This Spitzer false-color image is a composite of data from the 24 micron
channel of Spitzer's multiband imaging photometer (red), and three channels
of its infrared array camera: 8 micron (yellow), 5.6 micron (blue), and 4.8
micron (green). Stars are most prominent in the two shorter wavelengths,
causing them to show up as turquoise. The supernova remnant is most
prominent at 24 microns, arising from dust that has been heated by the
supernova shock wave, and re-radiated in the infrared. The 8 micron
data shows infrared emission from regions closely associated with the
optically emitting regions.
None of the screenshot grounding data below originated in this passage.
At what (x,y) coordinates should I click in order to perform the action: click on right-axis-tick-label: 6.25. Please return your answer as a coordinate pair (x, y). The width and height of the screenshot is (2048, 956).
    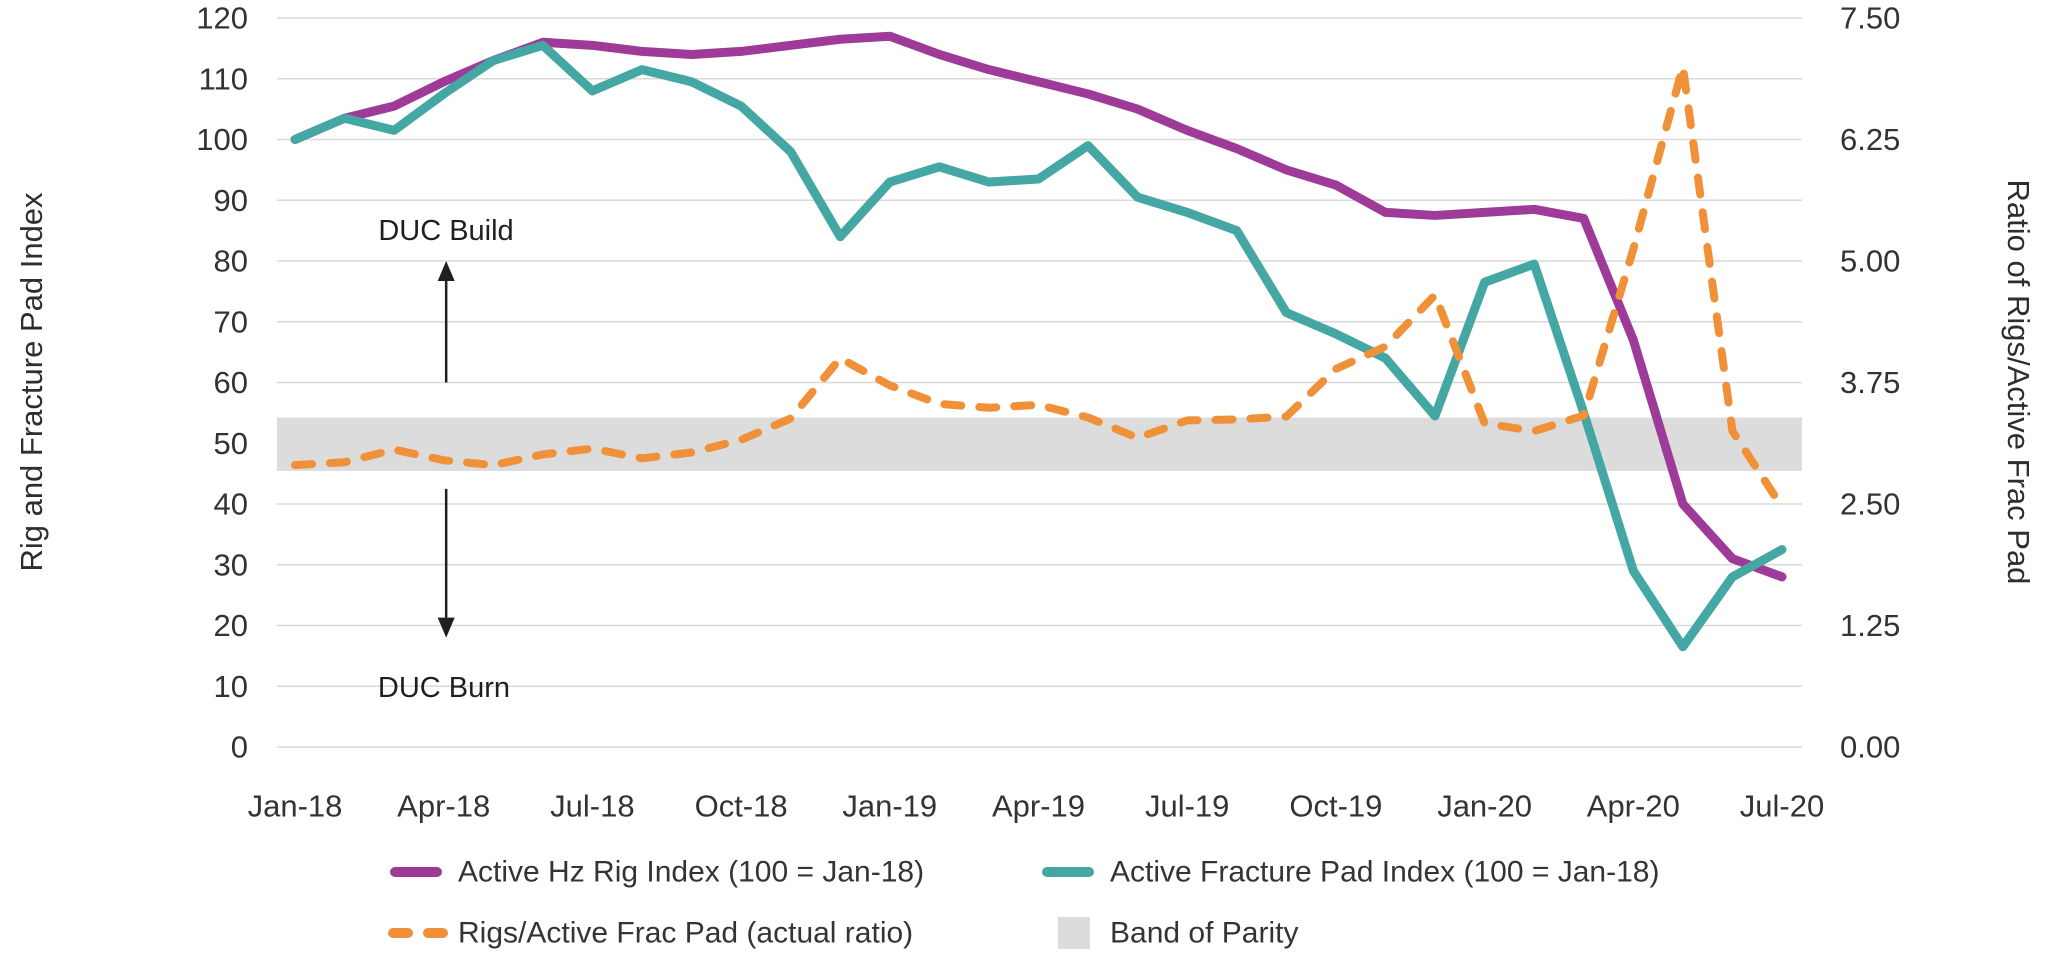
    Looking at the image, I should click on (1870, 140).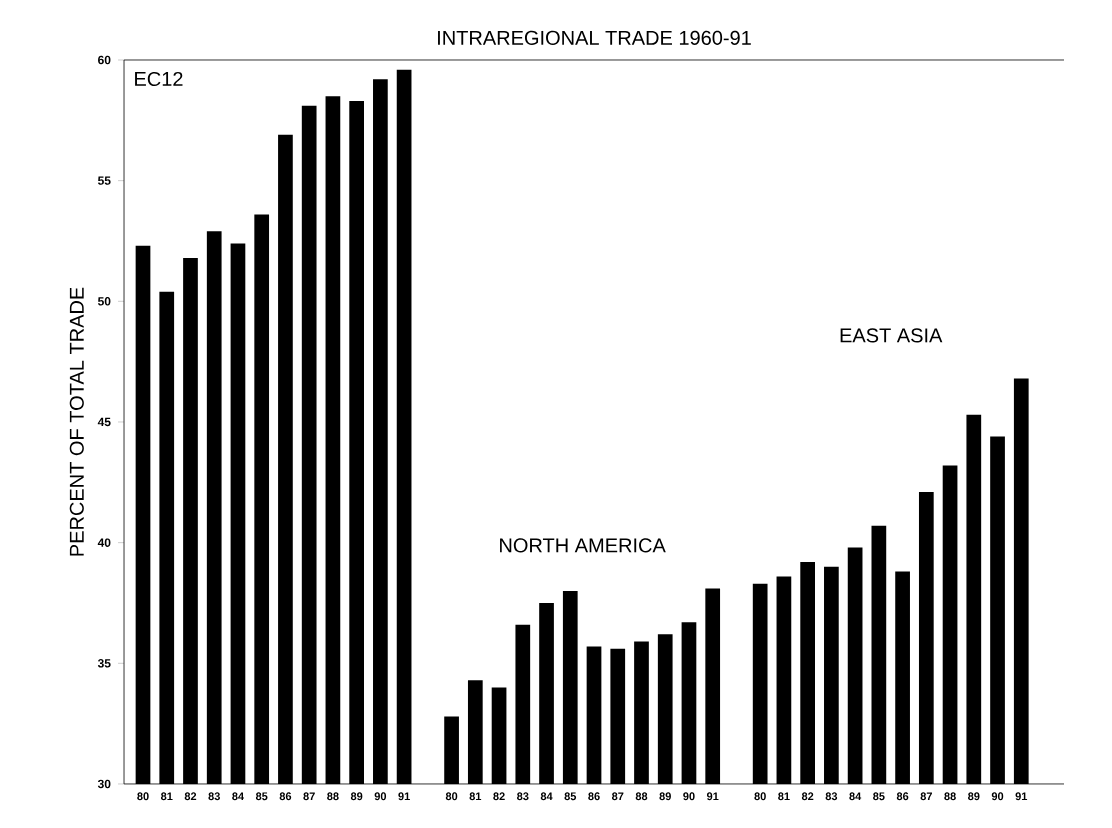 The image size is (1112, 828). What do you see at coordinates (76, 422) in the screenshot?
I see `y-axis-title: PERCENT OF TOTAL TRADE` at bounding box center [76, 422].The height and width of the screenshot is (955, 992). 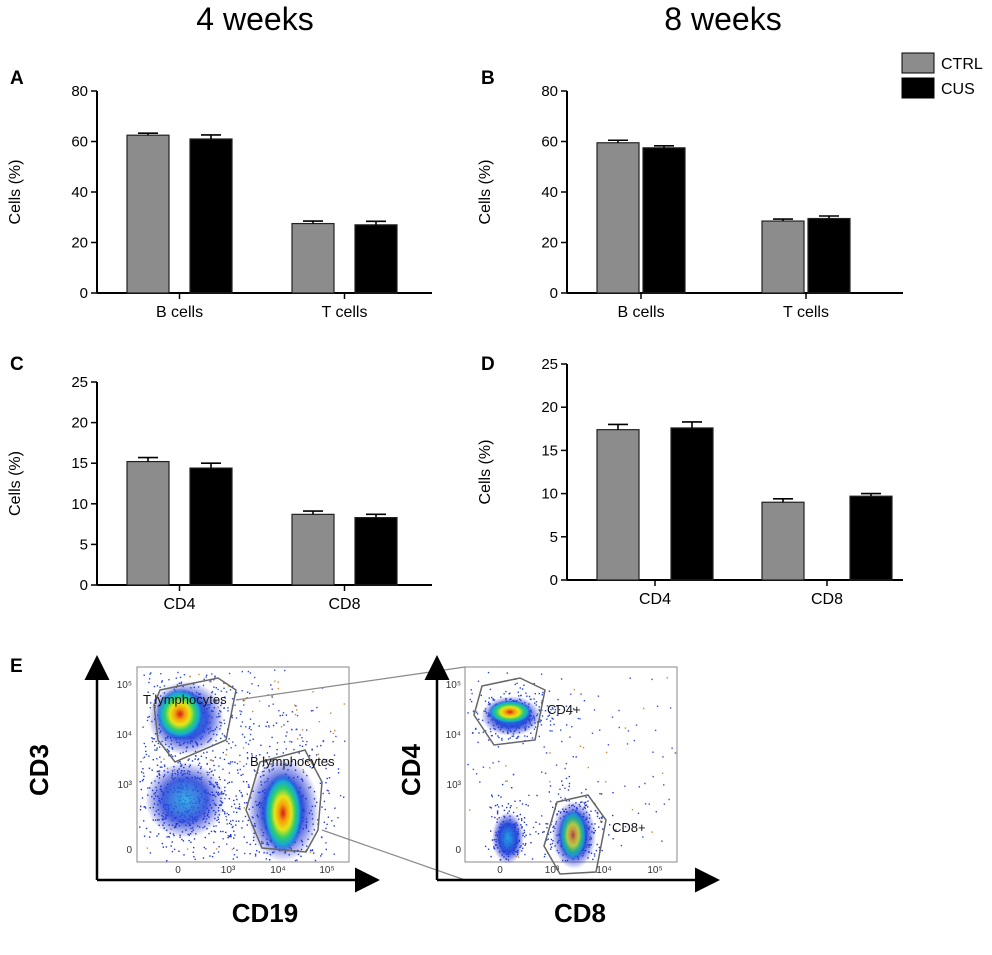 I want to click on legend-label-ctrl: CTRL, so click(x=962, y=64).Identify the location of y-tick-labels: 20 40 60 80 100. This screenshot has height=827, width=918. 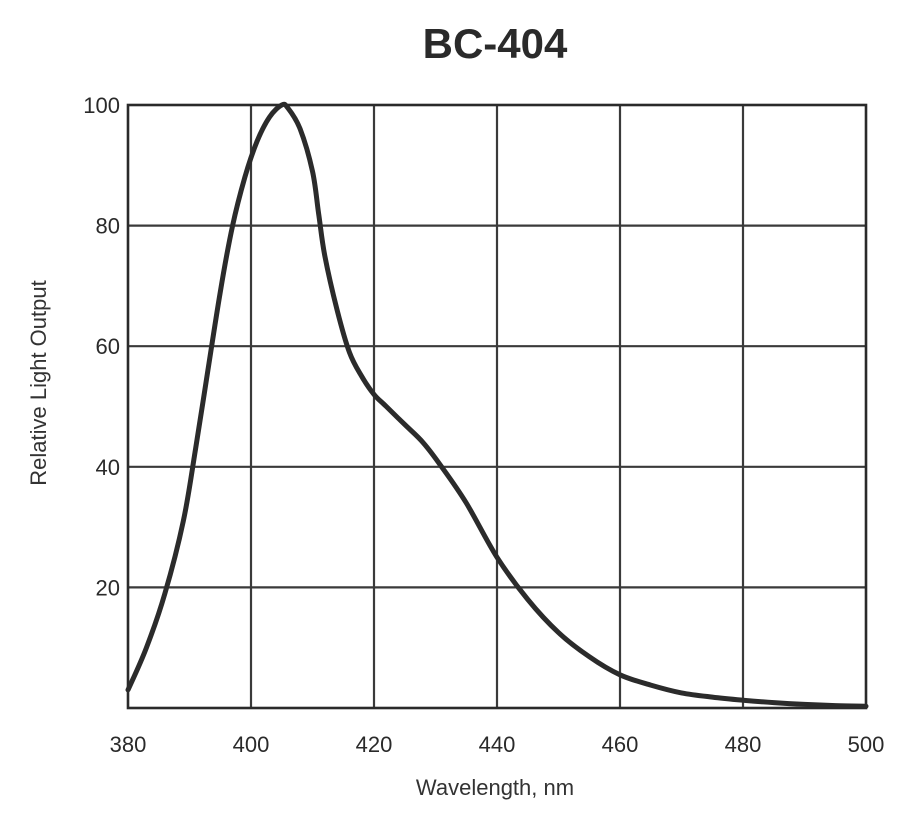
(102, 346).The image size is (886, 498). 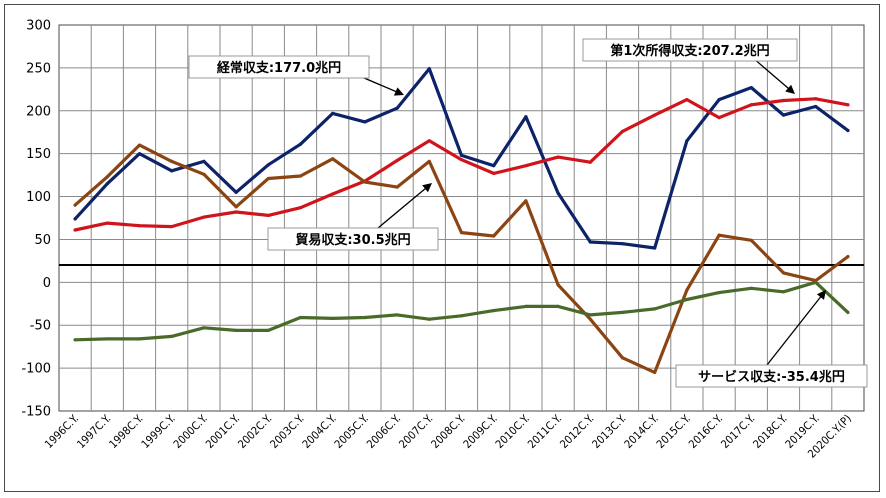 What do you see at coordinates (36, 220) in the screenshot?
I see `y-axis: 300 250 200 150 100 50 0 -50 -100 -150` at bounding box center [36, 220].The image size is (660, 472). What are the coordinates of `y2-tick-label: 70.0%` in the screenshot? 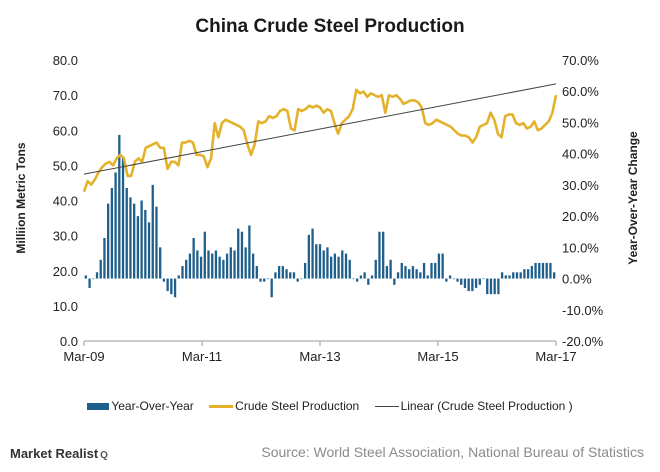 It's located at (580, 60). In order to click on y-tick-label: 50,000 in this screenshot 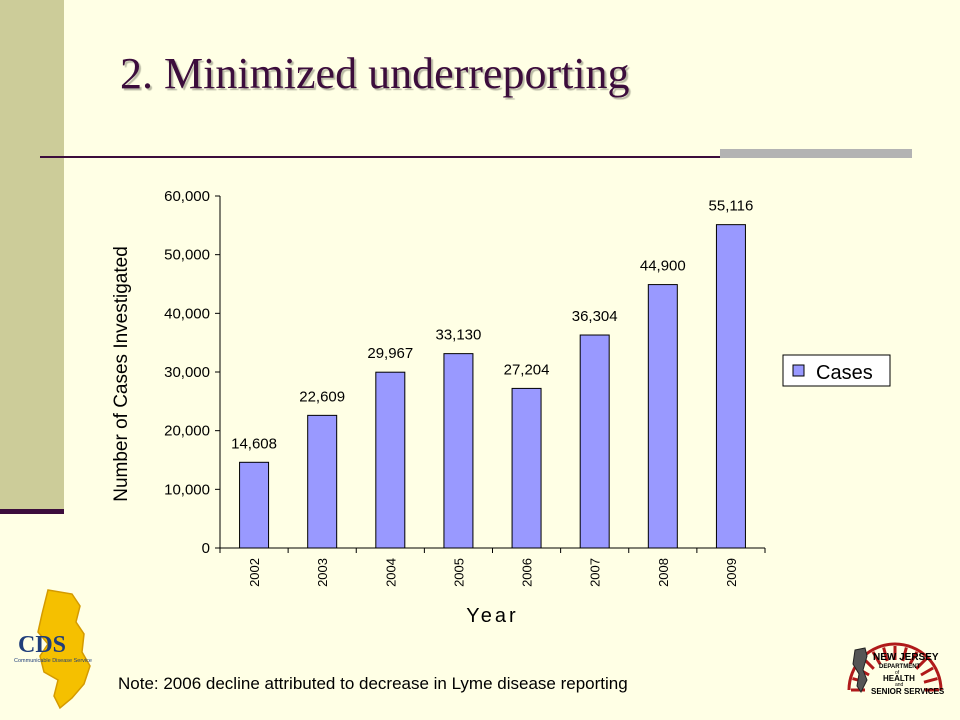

These are the densest regions being encountered
by the shock wave, and probably arose from condensations in the
surrounding material that was lost by the supernova star before it exploded.
The composite above (PIA06908, PIA06909, and PIA06910 represent views of Kepler's supernova remnant
taken in X-rays, visible light, and infrared radiation.
Each top panel in the composite above shows the entire remnant. Each color
in the composite represents a different region of the electromagnetic
spectrum, from X-rays to infrared light. The X-ray and infrared data
cannot be seen with the human eye. Astronomers have color-coded those
data so they can be seen in these images.
The bottom panels are close-up views of the remnant. In the bottom, center
image, Hubble sees fine details in the brightest, densest areas of gas.
The region seen in these images is outlined in the top, center panel.
The images indicate that the bubble of gas that makes up the supernova
remnant appears different in various types of light. Chandra reveals the
hottest gas [colored blue and colored green], which radiates in X-rays.
The blue color represents the higher-energy gas; the green, the
lower-energy gas. Hubble shows the brightest, densest gas [colored
yellow], which appears in visible light. Spitzer unveils heated dust
[colored red], which radiates in infrared light.